35. If Customer fails to arrange at Customer’s expense for the return or other disposal of Rejected Material, Defective Material or other Material in MG Metals’ possession that Customer has not agreed to sell to MG Metals within 30 days after the Material’s receipt by MG Metals, then MG Metals has the right to dispose of the Material in any way MG Metals deems appropriate at Customer’s expense, without MG Metals incurring any liability to Customer therefor.
36. Customer has 5 business days to accept or reject MG Metals purchase bids for gemstones. If rejected, MG Metals will ship the gemstones back to Customer, at MG Metals’ cost. If accepted, MG Metals will remit payment to Customer. MG Metals may refuse to provide a bid to Customer. Customer may elect to be paid via ACH transfer (free) or, upon request, via wire transfer (fee).
37. Gemstones sold by MG Metals without documented certifications are graded based solely on MG Metals’ grading standards. Gemstones will be shipped after MG Metals receives Customer’s payment.

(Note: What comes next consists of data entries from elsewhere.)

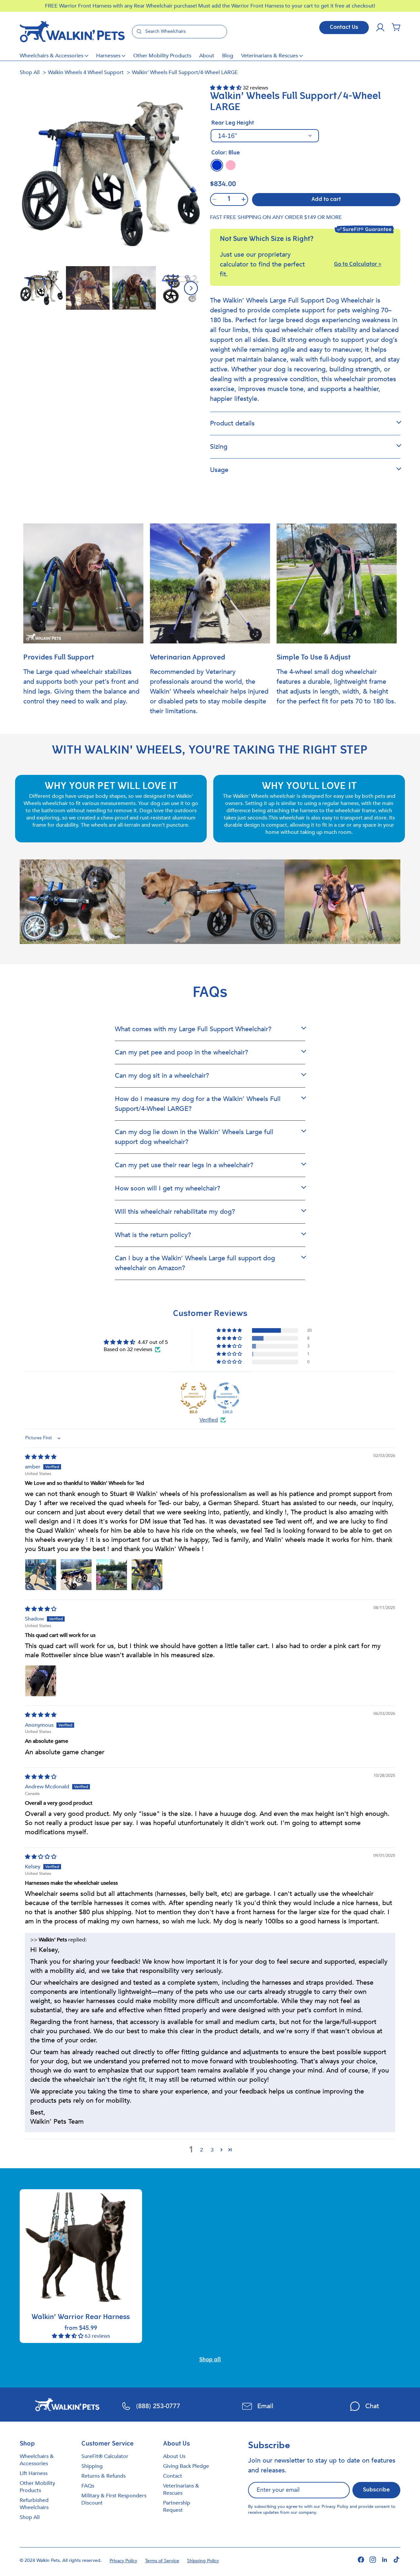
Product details (232, 423)
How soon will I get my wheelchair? (167, 1188)
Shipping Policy (203, 2561)
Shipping (92, 2466)
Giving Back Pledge (186, 2466)
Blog (227, 55)
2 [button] (201, 2149)
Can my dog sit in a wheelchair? (162, 1075)
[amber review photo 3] (111, 1574)
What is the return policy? (153, 1234)
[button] (396, 27)
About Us (174, 2456)
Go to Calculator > (358, 264)
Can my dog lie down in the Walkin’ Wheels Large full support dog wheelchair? (194, 1137)
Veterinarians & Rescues (269, 55)
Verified (209, 1420)
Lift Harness (34, 2473)
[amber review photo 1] (40, 1574)
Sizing (218, 446)
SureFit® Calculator (104, 2456)
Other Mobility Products (162, 55)
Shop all (210, 2360)
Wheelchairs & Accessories (51, 55)
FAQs (87, 2485)
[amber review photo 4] (147, 1574)
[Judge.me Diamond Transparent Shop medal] (226, 1396)
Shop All (30, 72)
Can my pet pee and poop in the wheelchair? (181, 1052)
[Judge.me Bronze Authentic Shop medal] (193, 1396)
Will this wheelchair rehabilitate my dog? (175, 1211)
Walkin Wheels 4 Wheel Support (86, 72)
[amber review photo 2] (76, 1574)
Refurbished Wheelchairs (34, 2504)
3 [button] (212, 2149)
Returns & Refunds (103, 2476)
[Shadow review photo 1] (40, 1681)
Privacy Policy (335, 2506)
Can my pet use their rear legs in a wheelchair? (184, 1165)
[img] (40, 1457)
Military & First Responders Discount (113, 2499)
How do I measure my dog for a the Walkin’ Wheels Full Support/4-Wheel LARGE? (198, 1103)
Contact (172, 2476)
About (206, 55)
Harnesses (108, 55)
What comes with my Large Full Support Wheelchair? (193, 1029)
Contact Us (344, 27)
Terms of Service (162, 2561)
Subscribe (376, 2490)
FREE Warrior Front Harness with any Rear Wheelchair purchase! (121, 6)
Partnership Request (176, 2506)
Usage (219, 469)
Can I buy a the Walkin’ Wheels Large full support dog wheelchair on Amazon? (195, 1263)
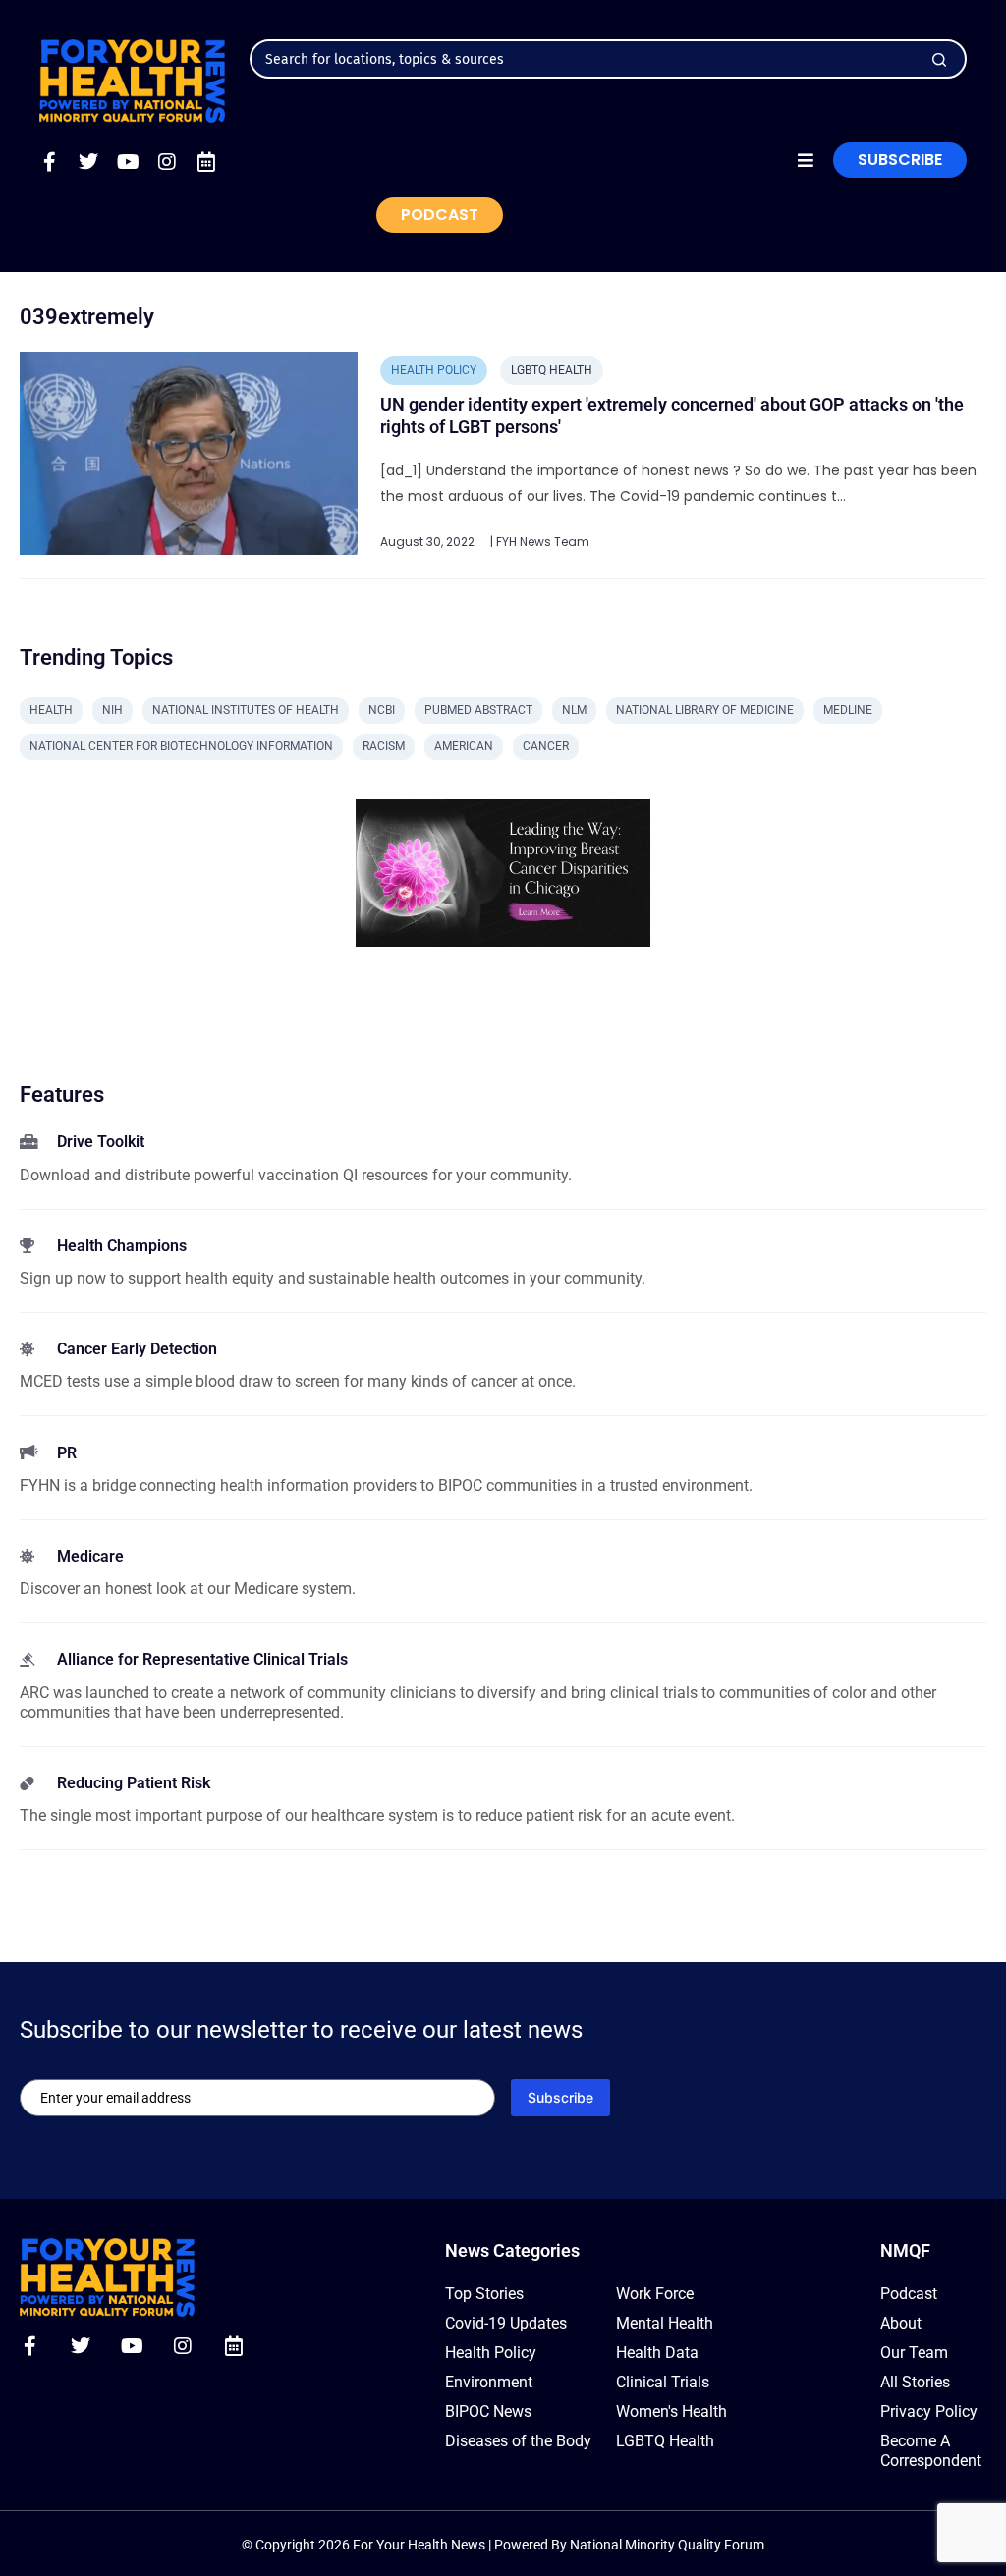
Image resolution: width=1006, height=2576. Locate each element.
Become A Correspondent (930, 2451)
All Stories (915, 2382)
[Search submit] (939, 60)
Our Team (914, 2352)
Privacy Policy (929, 2411)
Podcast (908, 2293)
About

38. Customer may return gemstones purchased from MG Metals within 5 business days after Customer’s receipt thereof for a refund if Customer returns the purchased gemstones in the same condition, in their original packaging, and with certification paperwork, if any. If certification paperwork is not included with Customer’s return shipment, then a $250 return fee will be charged to Customer.
39. Gemstone Shipping. MG Metals generally ships gemstones sold to Customers within 3 business days after clearance of payment funds, using UPS, FedEx, U.S. Postal Service or other carrier’s (chosen at MG Metals’ sole discretion) 2-day air delivery. Customer may elect shipping other than 2-day air at Customer’s cost. Shipments are made to Customer’s on-file address unless the Customer’s owners/principals provide written instructions for an alternate delivery address. Customers may personally deliver or ship gemstones sold to MG Metals. To qualify for MG Metals payment of Customer’s shipping fees via UPS, FedEx, U.S. Postal Service or other shipping service (as chosen in MG Metals’ sole discretion), Customer must carefully follow MG Metals’ shipping instructions. Failure to do so will result in Customer’s responsibility for payment of shipping, and relieve MG Metals of any and all responsibility for loss or damage.
40. Bullion Trades. All transactions must be conducted live with an MG Metals representative. MG Metals has no responsibility or liability for transaction requests place by voicemail, email or other automated means. MG Metals may refuse Customer orders for any or no reason.